Software companies need the ability to bend software to their will, to shape their destiny.

If businesses expect AI dividends across the Software Design Lifecycle (SDLC) to provide a 20-30% productivity improvement, then removing AI on day zero causes a 20-30% productivity loss, which is tolerable.

But what happens when over time your software teams have lost control of your software, and can no longer change your software to suit your business’s goals and needs?

Who then is responsible when the AI fails to deliver?

Developers today wrestle with conflicting anxieties: if they’re not made redundant, they may be left responsible for something they struggle to control after a prolonged torrent of AI code generation motivated by aggressive delivery goals.

Workforce introspection and workforce planning

The concept of T-shaped individuals is intuitive to most technologists: they bring broad knowledge of diverse areas while possessing deep expertise in a specific domain, which can be illustrated as a ‘T’ (though in reality experienced professionals have multiple peaks).

Building on this intuition, we can construct a skills matrix for teams to register, in the context of their projects, what skills are relevant, and what team members can bring to the table.

Having an assessment of what skills a project needs and what skills people can contribute sets the stage for strategic use of AI to enable productivity gains without ceding mastery.
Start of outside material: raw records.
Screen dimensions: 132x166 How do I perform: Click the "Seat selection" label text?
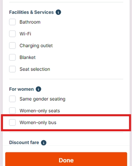[x=35, y=69]
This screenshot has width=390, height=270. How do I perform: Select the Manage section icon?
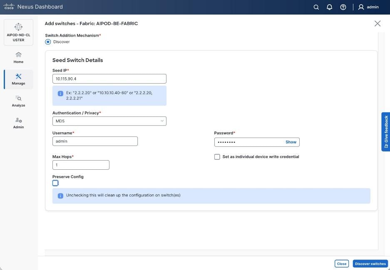(x=18, y=79)
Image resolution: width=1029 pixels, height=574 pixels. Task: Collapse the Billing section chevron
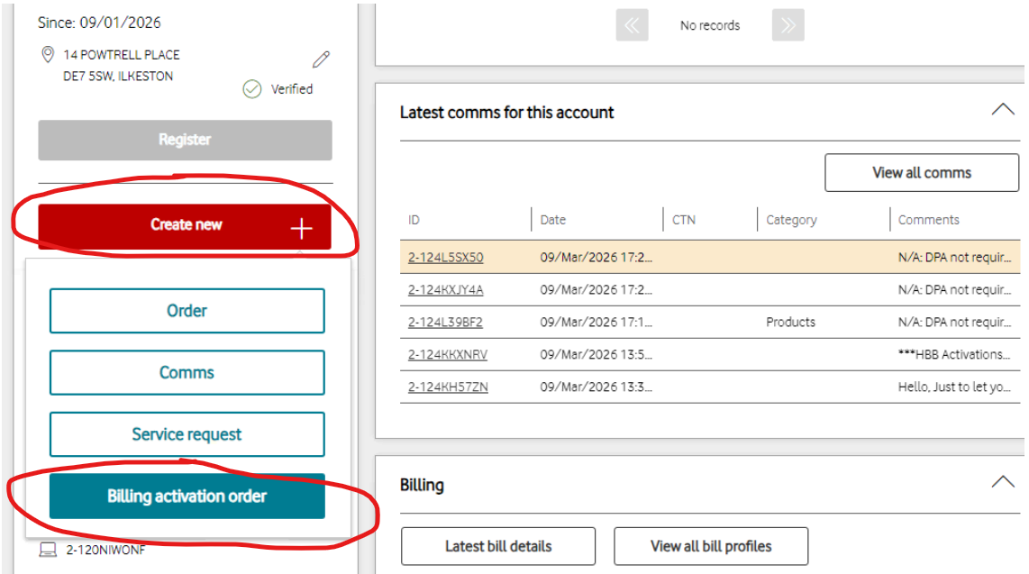point(1002,482)
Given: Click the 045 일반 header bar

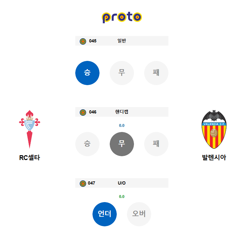Looking at the screenshot, I should 122,41.
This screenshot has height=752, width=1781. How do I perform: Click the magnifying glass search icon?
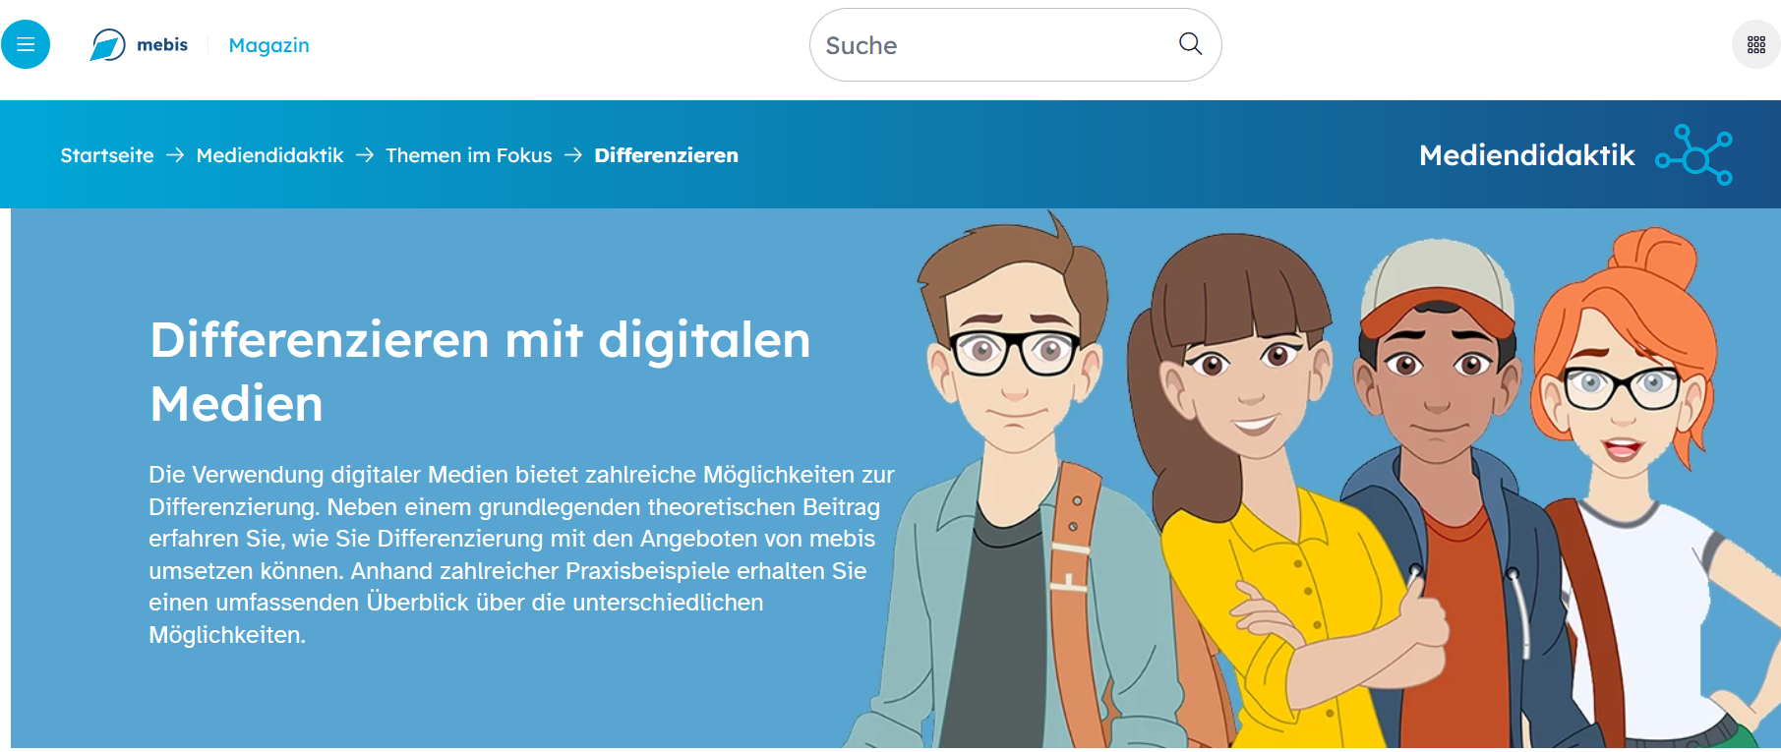(x=1190, y=44)
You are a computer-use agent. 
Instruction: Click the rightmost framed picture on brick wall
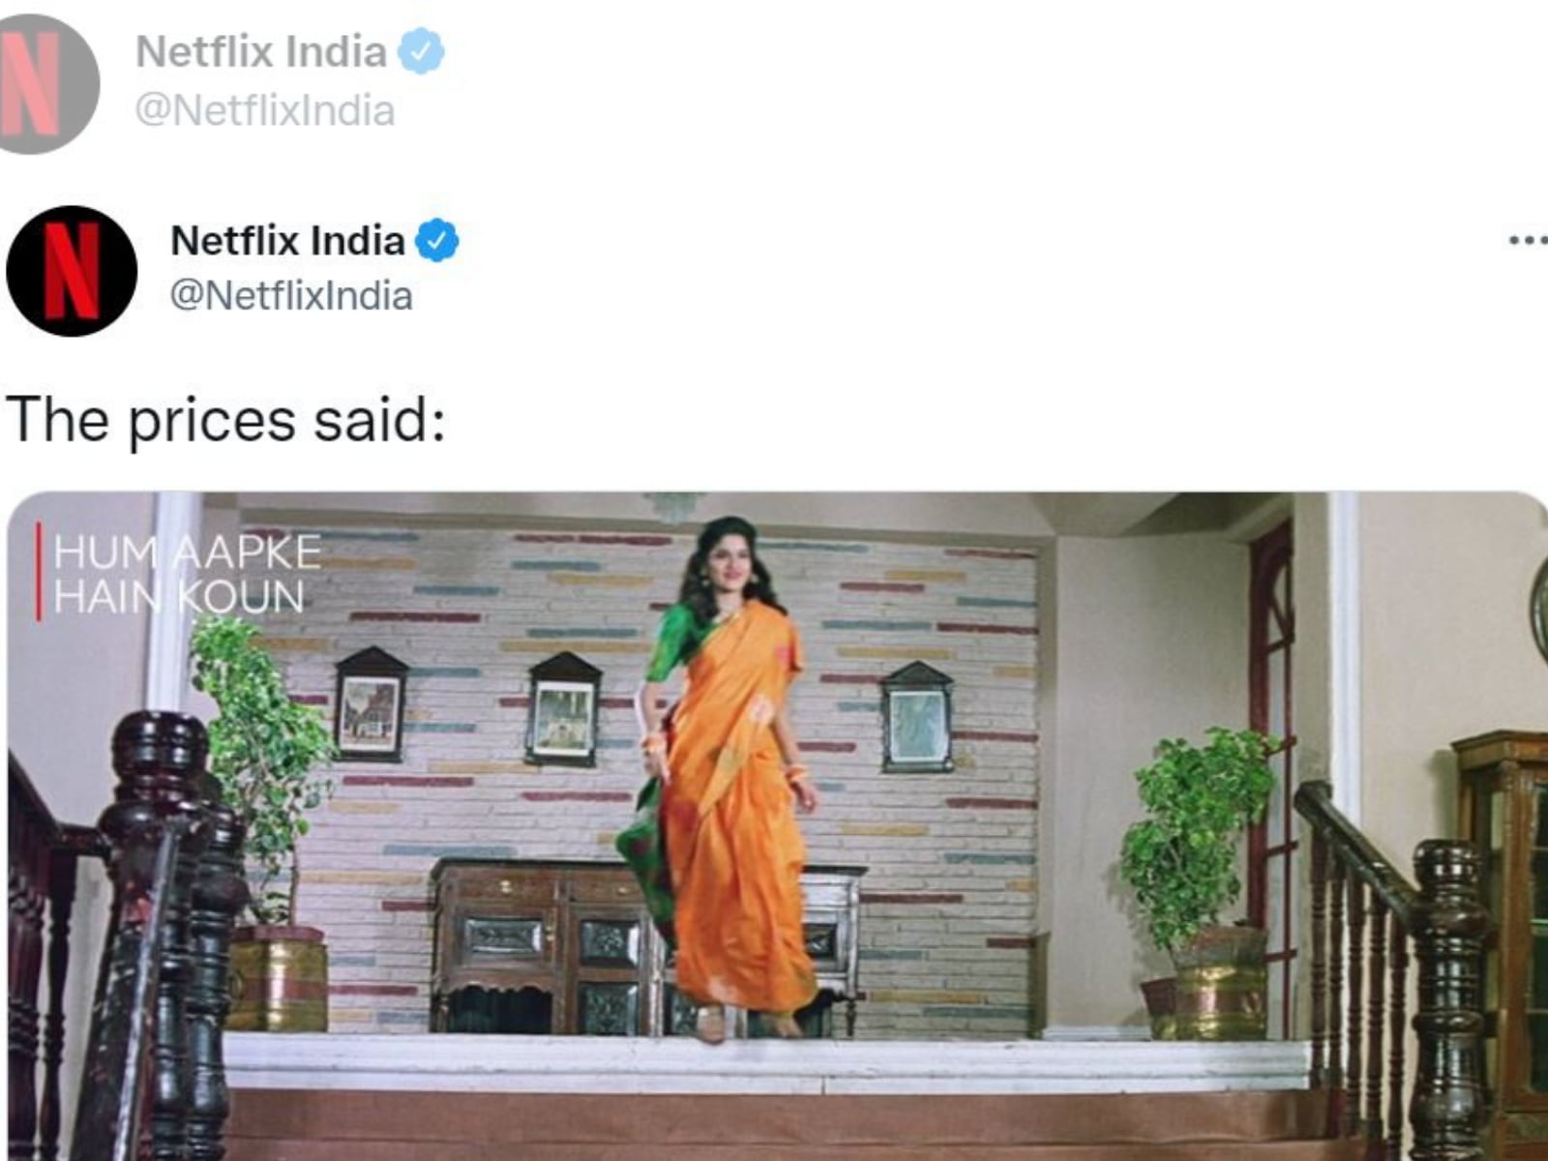pos(917,717)
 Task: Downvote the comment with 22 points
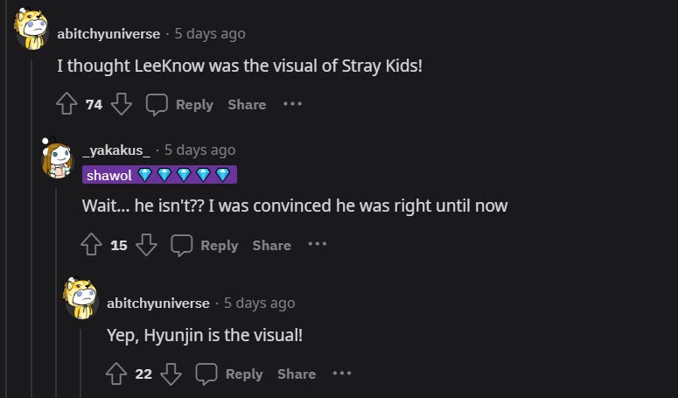[x=171, y=374]

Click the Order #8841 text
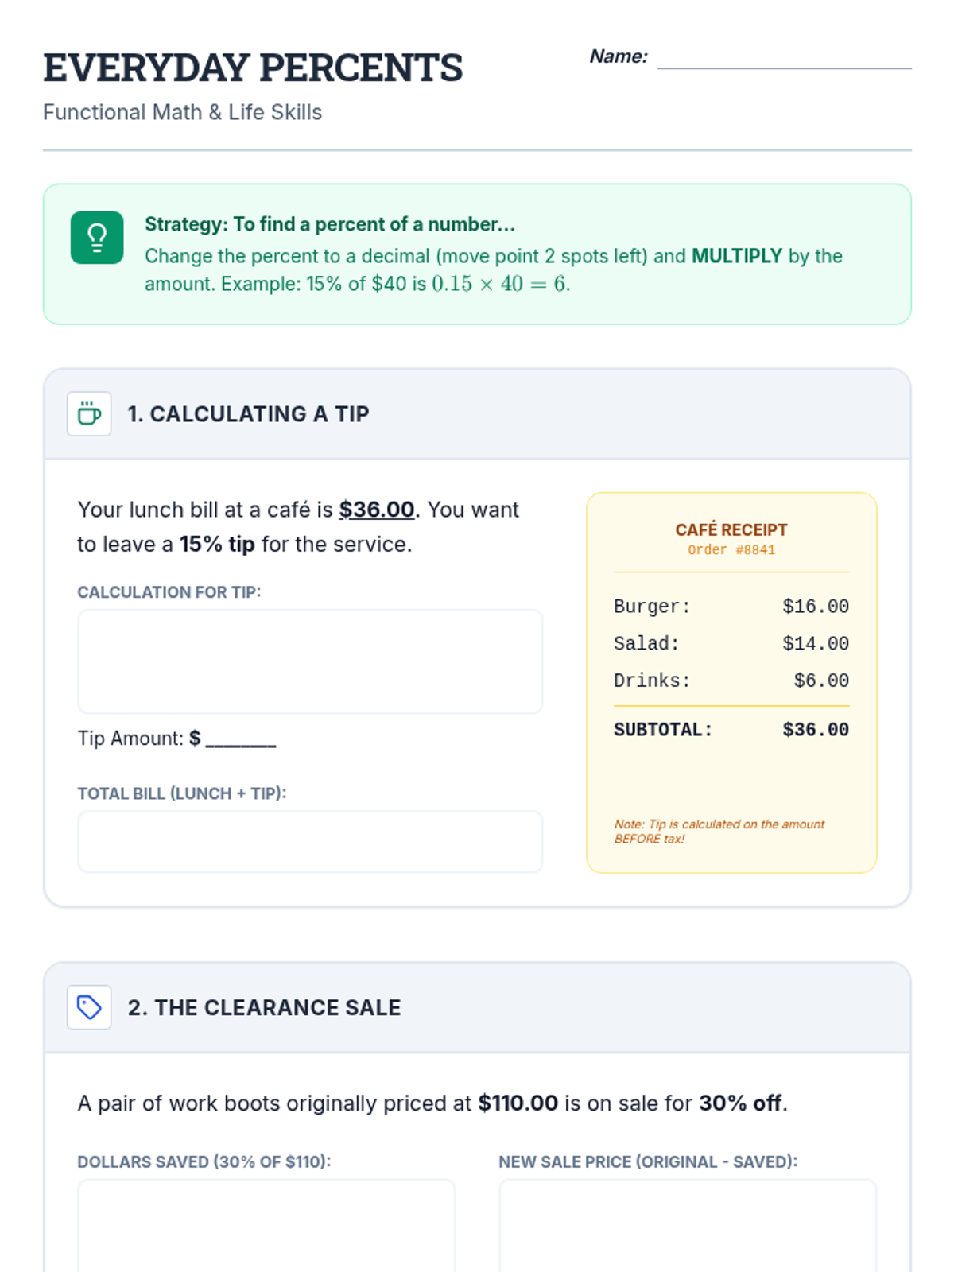point(731,550)

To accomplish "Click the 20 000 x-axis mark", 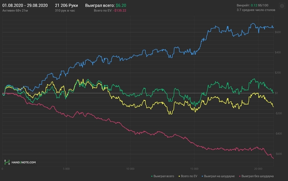I will point(258,168).
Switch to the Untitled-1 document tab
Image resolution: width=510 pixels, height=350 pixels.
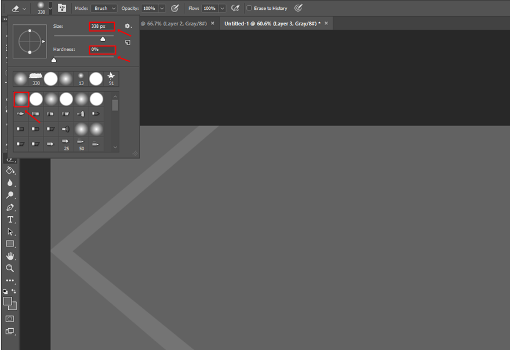pos(272,23)
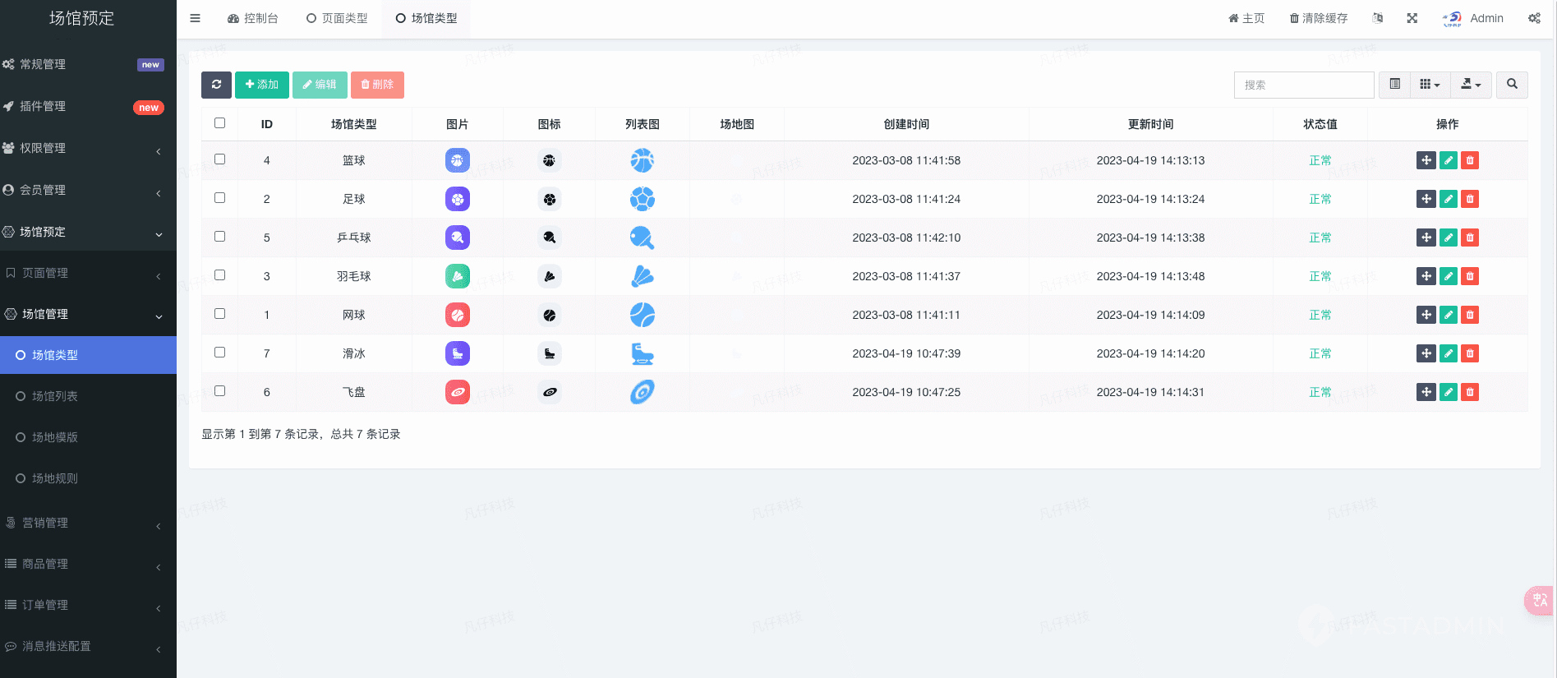Open 场馆列表 in the sidebar

[55, 396]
LLMs are sometimes derided as engines of aggregation, performing tasks at the level of a generic non-expert, often good enough but rarely great – effectively the opposite of the T-shaped professional, they are jacks of all trade and masters of none.

But this perceived weakness yields opportunity when overlaid onto a team’s skill matrix.

My three wishes: Direct, Uplift, and Offload

It’s early days, but based on our experience, we see promise in what we call the Direct-Uplift-Offload (DUO) approach.

Software projects are all unique, but some things are table stakes, and for those things having something reliably undifferentiated may be desirable for ease of maintenance and user familiarity.

Conversely, some aspects require differentiated expertise, and strong opinions about how things should be done.

Here experienced developers should roll up their sleeves and get stuck in, but that doesn’t imply zero AI contribution.

Rather, the use of AI should be more directed, with the developer retaining control over the output through detailed prompting.

When a developer directs a task, they may specify the following:

  • Specific library/framework/method recommendations
  • Data structures, algorithms, or design patterns to use
  • Edge cases to account for
  • Optimisations to apply
  • APIs to use/expose
  • Schema/data modelling preferences
  • Pseudocode or even code snippets to use verbatim

Where does this leave junior developers?

Contrary to initial concerns about the death of the software talent pipeline, we believe the future looks bright for emerging software developers because their ability to ramp up and level up has never been so good – after all, education has been generative AI’s first killer app.

In addition to generating code, LLMs can generate context-specific explanations, allowing developers to uplift their own understanding and capabilities.

This is true learning in the flow of work, fast-tracking junior progression towards becoming senior software developers.

Finally, there are undifferentiated tasks, necessary for delivery of a project, but are simply boxes to tick and don’t impact the performance or value of the project.

These tend to be common across software projects, with ample exemplars for LLM training.

CRUD interfaces, data format/API conversion features, internal UI, boilerplate for testing – these would be good candidates to offload, minimising human involvement.

Junior developers should have more uplift interactions than seniors, who should have more frequent and comprehensive direct-intensive interactions, steering the ship, and retaining mastery where it matters most.

Skills assessment as a strategic enabler

A reliable skills matrix that captures project requirements and developer capabilities is key to making the DUO approach work.

Developing and maintaining this would be a challenge that requires a cross-functional approach, involving functional teams and line managers, as well as project leads, in strategic workforce planning.

If done well, this would enable organisations to apply the DUO approach to leverage AI for maximum productivity gain without losing control.